When Kathleen did not come home at the time she was expected, her father and her grandmother were not much surprised at first. She was in the habit of going where she pleased and of coming back when she pleased. If she chose to be an hour or two late her father or her grandmother might ask her why, or they might not think of it. So, on that May Eve when she danced with the Good People, as it began to get late and still she did not come, they had no doubt that she had decided to make her visit at the Sullivans' a little longer than she had intended. When it got later and still she did not come, her father said that he would walk over to the Sullivans' and come back with her. He never thought of not finding her there. Even when he got there and Ellen told him that Kathleen had gone away hours ago and had said that she was going home, he did not think that any harm could have come to her.

"She met some of the girls that she knew and went with them, maybe," he said, "and she'll be home before me."

But when he got home again and found that she was not there, and when he told his mother that she was not at the Sullivans', they both began to be a little worried. They told each other over and over that Kathleen knew how to take care of herself and that no harm was likely to come to her, but they both doubted their own words. Late at night John went to the Sullivans' again, taking the way that he thought Kathleen would be likely to take, and looking everywhere for her, though he knew that to search for her in such a way as that was nonsense.

The Sullivans had all gone to bed when he got there, but Peter got up and walked back with him, by another way. They went to a police station and asked if there had been any accident—if any girl had been hurt and taken to a hospital. There had been no accident that night. They went home and waited again. At last John could wait no longer. He and Peter started out again and went different ways. They went to other police stations and asked if there had been accidents. There had been one or two, but nobody at all like Kathleen had had anything to do with them. They went to hospitals and asked about all the new patients. There was not one of them that was at all like Kathleen.

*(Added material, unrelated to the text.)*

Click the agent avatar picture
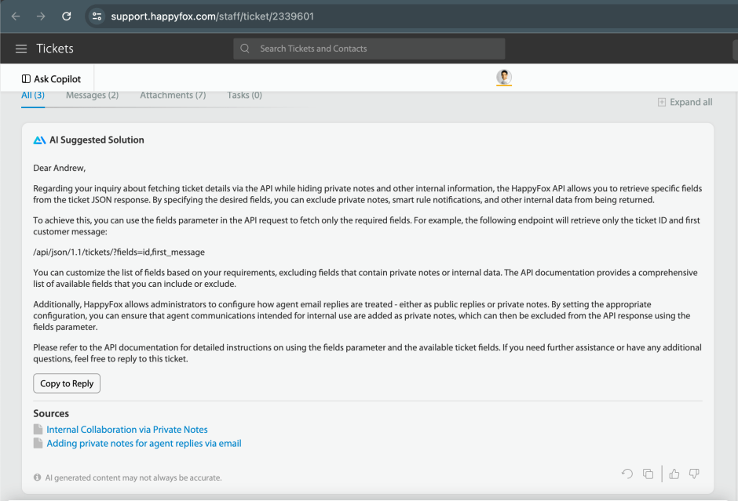The width and height of the screenshot is (738, 501). [503, 78]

It does not belong to the story to tell how they went on searching. All the next day they searched. They tried every way that they knew, and every way that the police knew, and every way that anybody could think of, to find her, and there was no trace. Late that day one of the girls who had walked through the Park with Kathleen came to see her, not knowing that she was lost. Then she told where she had seen Kathleen last. She told how Kathleen had dropped behind the others, though she had said that she wanted to get home early, how they had called to her, how she had answered, and how they had gone on, thinking that she would soon follow.

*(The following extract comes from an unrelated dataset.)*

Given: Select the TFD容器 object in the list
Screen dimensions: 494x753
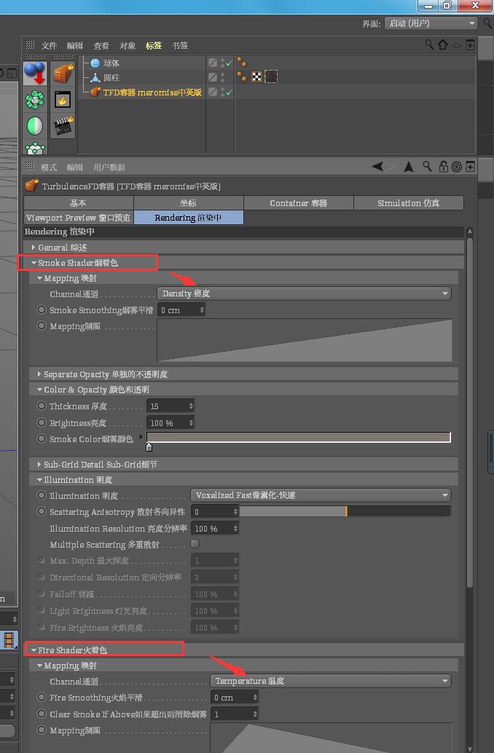Looking at the screenshot, I should (152, 92).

Then Mrs. O'Brien said to John: "You do not need to search for her any longer. She is with the Good People. I have seen that place often, and it always looked to me like a place where the Good People might be. Last night was May Eve. There is no time in the whole year when the Good People have more power, and especially to carry off young girls. They have taken her with them. Some time she may come back, or some time we may get her back, but it is of no use for you to search for her any more."